The performance of the rule-based virtual polymer generator depends on the diversity of the starting monomer set and the comprehensiveness of polymerization reaction rules. As shown by the UMAP projection in Figure 6, the current SMIPoly virtual library clearly failed to cover some regions of the existing polymer distribution in PoLyInfo, which are denoted by regions A–C (see example polymers belonging to each region in Figure S4 in the Supporting Information). The presence of region A was due to the fact that the current SMiPoly does not implement the condensation reaction of hydroxycarboxylic acids and amino acids even though both types of monomers were included when the library was created. Region B arose because the starting monomer set did not include the relevant molecules; as shown in Table 2, the starting monomer set contains very few amino acid molecules. The polymers belonging to region C were mainly polyarylenes. The current SMiPoly could not cover this area because polymerization reactions with aryl coupling reactions and their monomers were undefined. This is the main reason for the low coverage and novelty in the generation of the class of polyethers. The class of polyethers defined by PoLyInfo (P07 and P37) includes polyoxides with chain structures as well as polymers with cyclic structures including C–O–C bonds and acetal structures in the main chain, but the current SMiPoly does not support these polymerization reactions or monomers.

Conclusions

To generate synthesizable virtual polymer candidates, we have developed the Python library SMiPoly that implements 22 chemical rules for polymerization reactions. For any given set of starting molecules, the generator creates synthetic products by conducting automatically selected polymerization reactions applicable to the input monomers. All polymers produced are potentially synthesizable.
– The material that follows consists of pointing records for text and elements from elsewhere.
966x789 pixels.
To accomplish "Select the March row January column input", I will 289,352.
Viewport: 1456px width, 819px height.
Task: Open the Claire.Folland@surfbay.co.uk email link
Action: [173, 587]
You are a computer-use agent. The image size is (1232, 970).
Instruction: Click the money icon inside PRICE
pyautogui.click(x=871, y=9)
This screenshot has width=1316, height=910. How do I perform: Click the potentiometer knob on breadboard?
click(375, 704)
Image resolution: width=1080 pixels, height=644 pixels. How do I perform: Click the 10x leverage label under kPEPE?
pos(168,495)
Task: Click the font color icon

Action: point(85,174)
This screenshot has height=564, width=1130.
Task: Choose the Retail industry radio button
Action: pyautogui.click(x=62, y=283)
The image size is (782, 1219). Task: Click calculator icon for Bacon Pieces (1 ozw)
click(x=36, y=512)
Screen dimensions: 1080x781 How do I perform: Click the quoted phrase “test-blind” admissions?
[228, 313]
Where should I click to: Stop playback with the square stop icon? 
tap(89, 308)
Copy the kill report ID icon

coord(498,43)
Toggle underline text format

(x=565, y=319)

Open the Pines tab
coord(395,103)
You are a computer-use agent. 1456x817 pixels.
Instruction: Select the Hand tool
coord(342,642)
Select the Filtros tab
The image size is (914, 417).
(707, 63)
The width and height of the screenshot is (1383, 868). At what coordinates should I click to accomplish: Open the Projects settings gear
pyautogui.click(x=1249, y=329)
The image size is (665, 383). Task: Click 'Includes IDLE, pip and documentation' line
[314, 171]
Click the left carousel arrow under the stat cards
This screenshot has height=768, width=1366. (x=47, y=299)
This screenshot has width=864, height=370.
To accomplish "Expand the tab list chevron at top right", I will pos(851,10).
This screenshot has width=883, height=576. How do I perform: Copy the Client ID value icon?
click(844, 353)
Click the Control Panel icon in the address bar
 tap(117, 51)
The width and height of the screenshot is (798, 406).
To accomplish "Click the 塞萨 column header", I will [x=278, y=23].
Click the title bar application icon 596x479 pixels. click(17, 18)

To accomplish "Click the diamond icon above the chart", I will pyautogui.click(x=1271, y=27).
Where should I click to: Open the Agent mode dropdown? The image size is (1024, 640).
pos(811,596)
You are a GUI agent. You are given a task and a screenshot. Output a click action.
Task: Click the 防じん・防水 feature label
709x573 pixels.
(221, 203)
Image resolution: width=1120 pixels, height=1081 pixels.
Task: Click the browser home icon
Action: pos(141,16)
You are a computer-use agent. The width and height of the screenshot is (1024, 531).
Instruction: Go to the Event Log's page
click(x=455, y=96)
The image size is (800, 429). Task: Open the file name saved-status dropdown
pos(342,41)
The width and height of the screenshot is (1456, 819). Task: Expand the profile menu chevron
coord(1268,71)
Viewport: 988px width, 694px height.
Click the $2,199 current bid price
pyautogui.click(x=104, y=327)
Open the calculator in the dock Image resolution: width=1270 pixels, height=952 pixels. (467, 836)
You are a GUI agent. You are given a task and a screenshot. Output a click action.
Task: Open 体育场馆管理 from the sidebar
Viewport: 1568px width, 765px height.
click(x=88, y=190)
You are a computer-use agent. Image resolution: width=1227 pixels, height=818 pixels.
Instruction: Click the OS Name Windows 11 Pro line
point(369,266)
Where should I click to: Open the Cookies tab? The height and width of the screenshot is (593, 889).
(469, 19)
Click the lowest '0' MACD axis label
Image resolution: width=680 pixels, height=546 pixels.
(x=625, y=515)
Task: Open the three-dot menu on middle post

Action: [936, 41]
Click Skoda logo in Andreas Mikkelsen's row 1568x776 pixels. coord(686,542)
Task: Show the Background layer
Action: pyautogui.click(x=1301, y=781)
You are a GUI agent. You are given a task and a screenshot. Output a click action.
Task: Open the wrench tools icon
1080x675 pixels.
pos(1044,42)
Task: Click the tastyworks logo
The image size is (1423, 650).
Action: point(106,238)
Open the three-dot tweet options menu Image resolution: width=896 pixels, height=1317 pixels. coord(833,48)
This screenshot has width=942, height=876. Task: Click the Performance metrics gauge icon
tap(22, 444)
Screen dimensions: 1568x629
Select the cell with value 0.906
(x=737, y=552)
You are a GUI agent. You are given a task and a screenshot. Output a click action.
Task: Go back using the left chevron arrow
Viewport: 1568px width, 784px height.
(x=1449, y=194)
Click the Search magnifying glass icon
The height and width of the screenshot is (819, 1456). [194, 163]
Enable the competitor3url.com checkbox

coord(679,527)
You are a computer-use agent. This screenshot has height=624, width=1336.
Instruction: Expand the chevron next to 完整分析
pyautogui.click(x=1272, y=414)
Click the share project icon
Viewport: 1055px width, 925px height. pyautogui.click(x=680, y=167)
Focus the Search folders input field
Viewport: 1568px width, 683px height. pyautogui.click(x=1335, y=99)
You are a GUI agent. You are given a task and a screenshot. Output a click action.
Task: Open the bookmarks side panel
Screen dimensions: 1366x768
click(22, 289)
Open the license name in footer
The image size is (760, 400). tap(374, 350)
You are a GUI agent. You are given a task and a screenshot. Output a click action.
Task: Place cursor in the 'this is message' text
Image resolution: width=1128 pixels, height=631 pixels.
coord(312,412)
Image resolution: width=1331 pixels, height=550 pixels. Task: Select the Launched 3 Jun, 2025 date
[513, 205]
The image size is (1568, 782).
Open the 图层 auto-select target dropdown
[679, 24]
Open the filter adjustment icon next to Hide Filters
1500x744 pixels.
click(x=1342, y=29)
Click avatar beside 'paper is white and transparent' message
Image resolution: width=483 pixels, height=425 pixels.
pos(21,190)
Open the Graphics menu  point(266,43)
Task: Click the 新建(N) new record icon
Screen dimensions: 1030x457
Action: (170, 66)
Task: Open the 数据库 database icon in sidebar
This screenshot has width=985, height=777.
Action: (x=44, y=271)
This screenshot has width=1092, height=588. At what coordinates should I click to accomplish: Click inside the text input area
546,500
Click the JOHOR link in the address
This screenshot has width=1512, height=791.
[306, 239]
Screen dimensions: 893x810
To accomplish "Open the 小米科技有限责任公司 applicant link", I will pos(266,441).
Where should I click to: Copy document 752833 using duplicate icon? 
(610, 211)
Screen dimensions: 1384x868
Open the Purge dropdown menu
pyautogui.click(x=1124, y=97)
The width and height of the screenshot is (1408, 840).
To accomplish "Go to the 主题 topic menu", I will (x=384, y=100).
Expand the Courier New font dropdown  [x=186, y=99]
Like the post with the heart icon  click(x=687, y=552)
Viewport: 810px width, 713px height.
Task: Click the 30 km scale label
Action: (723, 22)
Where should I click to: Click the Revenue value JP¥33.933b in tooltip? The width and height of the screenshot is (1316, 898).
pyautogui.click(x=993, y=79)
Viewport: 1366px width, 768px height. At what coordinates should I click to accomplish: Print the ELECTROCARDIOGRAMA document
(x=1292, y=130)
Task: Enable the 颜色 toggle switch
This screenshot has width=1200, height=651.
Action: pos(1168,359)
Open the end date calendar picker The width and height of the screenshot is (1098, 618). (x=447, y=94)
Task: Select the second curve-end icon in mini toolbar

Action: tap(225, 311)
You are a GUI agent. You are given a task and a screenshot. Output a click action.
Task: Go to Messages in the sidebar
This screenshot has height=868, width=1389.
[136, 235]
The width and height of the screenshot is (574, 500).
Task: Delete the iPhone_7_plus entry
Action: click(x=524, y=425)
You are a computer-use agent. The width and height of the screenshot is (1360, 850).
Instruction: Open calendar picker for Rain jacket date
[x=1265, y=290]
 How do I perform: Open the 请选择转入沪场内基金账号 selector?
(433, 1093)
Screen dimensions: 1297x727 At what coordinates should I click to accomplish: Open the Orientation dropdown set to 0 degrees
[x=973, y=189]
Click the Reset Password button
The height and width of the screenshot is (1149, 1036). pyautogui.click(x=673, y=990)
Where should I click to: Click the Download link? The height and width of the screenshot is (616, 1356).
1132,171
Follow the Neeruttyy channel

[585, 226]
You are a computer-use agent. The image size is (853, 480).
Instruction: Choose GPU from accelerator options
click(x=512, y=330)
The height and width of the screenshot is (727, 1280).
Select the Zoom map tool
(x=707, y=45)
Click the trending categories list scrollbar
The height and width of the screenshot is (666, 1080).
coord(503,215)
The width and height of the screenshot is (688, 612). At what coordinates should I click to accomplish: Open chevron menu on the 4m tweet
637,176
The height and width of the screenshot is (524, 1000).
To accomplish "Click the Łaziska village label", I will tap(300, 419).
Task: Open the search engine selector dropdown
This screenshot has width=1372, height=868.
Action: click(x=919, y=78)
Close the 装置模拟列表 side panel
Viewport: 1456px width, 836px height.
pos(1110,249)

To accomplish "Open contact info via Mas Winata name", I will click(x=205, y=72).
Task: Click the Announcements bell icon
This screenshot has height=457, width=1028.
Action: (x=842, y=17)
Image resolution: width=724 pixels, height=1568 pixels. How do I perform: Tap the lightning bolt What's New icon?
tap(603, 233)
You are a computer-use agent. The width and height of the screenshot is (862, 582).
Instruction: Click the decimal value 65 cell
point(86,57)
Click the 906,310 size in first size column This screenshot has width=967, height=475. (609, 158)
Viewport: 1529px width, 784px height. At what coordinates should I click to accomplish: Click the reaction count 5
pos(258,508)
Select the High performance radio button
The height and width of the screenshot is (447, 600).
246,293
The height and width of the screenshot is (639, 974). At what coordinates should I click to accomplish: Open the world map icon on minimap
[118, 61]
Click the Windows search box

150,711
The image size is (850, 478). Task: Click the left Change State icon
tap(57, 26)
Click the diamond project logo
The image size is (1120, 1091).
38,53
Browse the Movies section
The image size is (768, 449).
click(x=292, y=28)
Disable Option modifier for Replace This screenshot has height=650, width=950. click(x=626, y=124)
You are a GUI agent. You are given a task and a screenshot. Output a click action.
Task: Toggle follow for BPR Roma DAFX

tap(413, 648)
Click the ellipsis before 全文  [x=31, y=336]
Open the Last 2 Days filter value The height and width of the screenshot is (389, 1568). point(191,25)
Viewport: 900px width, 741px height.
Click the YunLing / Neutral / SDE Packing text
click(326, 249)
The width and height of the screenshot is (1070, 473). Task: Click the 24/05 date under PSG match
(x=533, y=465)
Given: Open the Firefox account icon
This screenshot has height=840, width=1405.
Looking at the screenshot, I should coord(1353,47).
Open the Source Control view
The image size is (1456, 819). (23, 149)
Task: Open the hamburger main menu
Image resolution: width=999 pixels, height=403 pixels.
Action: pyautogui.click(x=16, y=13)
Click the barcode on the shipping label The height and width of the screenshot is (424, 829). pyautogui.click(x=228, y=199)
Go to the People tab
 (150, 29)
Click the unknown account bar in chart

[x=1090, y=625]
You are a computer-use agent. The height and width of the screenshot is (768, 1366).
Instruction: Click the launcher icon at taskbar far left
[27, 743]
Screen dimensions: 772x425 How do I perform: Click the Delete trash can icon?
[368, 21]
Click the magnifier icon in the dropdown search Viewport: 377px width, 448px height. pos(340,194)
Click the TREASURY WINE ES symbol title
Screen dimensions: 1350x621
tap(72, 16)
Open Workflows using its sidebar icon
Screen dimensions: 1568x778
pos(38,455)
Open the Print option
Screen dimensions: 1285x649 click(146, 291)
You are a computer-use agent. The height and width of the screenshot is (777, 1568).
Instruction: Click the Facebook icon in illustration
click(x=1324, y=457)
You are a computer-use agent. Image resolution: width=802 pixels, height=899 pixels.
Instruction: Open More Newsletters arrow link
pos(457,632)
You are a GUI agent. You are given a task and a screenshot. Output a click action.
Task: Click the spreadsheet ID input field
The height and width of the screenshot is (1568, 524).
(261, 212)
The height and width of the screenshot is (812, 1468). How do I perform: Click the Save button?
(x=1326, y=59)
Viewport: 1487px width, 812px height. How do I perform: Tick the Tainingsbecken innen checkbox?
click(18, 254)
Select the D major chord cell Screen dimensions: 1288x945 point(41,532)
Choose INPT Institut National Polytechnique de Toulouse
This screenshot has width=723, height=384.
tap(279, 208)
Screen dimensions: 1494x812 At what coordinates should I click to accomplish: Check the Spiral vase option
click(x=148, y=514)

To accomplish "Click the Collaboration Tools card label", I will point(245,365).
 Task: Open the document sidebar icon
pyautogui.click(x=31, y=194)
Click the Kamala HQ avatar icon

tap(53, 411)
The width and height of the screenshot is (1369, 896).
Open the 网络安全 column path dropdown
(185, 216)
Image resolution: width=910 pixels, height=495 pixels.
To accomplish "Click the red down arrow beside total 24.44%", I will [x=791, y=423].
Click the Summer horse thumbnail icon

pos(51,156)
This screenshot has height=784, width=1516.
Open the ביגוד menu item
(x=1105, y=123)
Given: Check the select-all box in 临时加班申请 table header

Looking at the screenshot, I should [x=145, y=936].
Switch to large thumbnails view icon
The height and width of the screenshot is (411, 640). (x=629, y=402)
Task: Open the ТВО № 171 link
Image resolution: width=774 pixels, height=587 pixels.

In this study, using 1083 available monomers, we generated 169,347 unique linear polymers forming seven different types of polymers, such as polyolefin, polyester, polyether, polyamide, polyimide, polyurethane, and polyoxazolidone. The reaction space that can be represented by the current release of SMiPoly covers approximately 50% (γ ≥ 0.5) of the entire chemical space of polymers synthesized to date. When focusing on nitrogen containing polymers defined by SMIPoly, it covered 70% of the corresponding chemical space with around 50% novelty (γ ≥ 0.5). The coverage can be monotonically increased by further expanding the list of raw monomers and the set of polymerization reactions.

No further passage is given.